ViaSat's interpretation of the order – all 278 pages of which was released late Thursday – is significant given the concerns it registered pre-vote about proposals to effectively make new mobile wireless operators the "gatekeepers" over continued satellite use of the 28 GHz band. The satellite company's July 1 presentation to the commission in particular garnered support from other satellite industry players who worried that the Spectrum Frontiers order would be detrimental to the future of the satellite industry.

In a statement provided to FierceWirelessTech, ViaSat said the FCC order recognized the need for additional study of technical sharing issues and that ViaSat will continue working with the commission and other stakeholders to address those concerns.

That falls in line with what FCC Chairman Tom Wheeler said when asked during a press conference about the red flags the satellite industry raised ahead of the vote: There were dueling studies back and forth on the issues, which were insufficient to go one way or another. "We are going to continue the efforts to study the issue, and if it's necessary to re-examine it, we will," he said.

When asked by FierceWirelessTech specifically about the 28 GHz band, ViaSat said it expected the FCC to "continue their due diligence to create a competitive framework that allows satellite and terrestrial to coexist and grow.
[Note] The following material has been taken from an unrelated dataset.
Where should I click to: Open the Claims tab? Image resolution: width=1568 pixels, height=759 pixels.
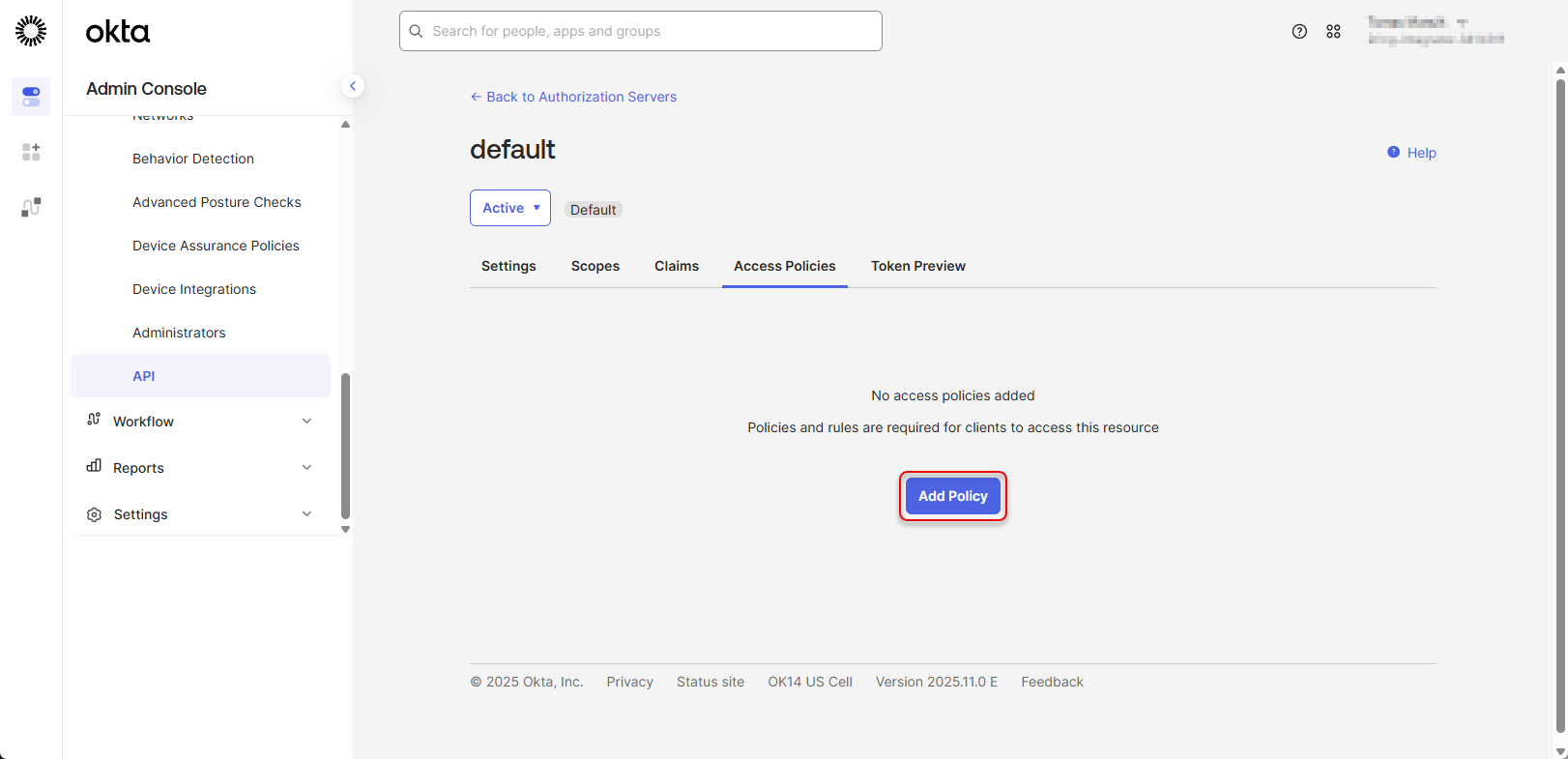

As noted in the 7/14 hearing, clarity is still needed about the specifications of the 5G technology, timeframe and opportunity and we will have to see how that plays out over the coming years."

Separately, "we are confident in satellite's ability today to continue delivering high-quality broadband internet to U.S. households from city centers to the most remote and hardest-to-serve areas and to millions of devices on passenger aircraft," ViaSat said. "In fact, today satellite broadband is available nationwide with download speeds up to 25 Mbps, with even higher speeds to be offered in 2017 with the launch of the ViaSat-2 satellite."

Prior to Thursday's vote, ViaSat had asked the commission to make sure any decision it made would be based on an accurate understanding of the history of the 28 GHz band and settled law, saying the co-primary allocation to satellite at 28 GHz had not changed in 40-plus years.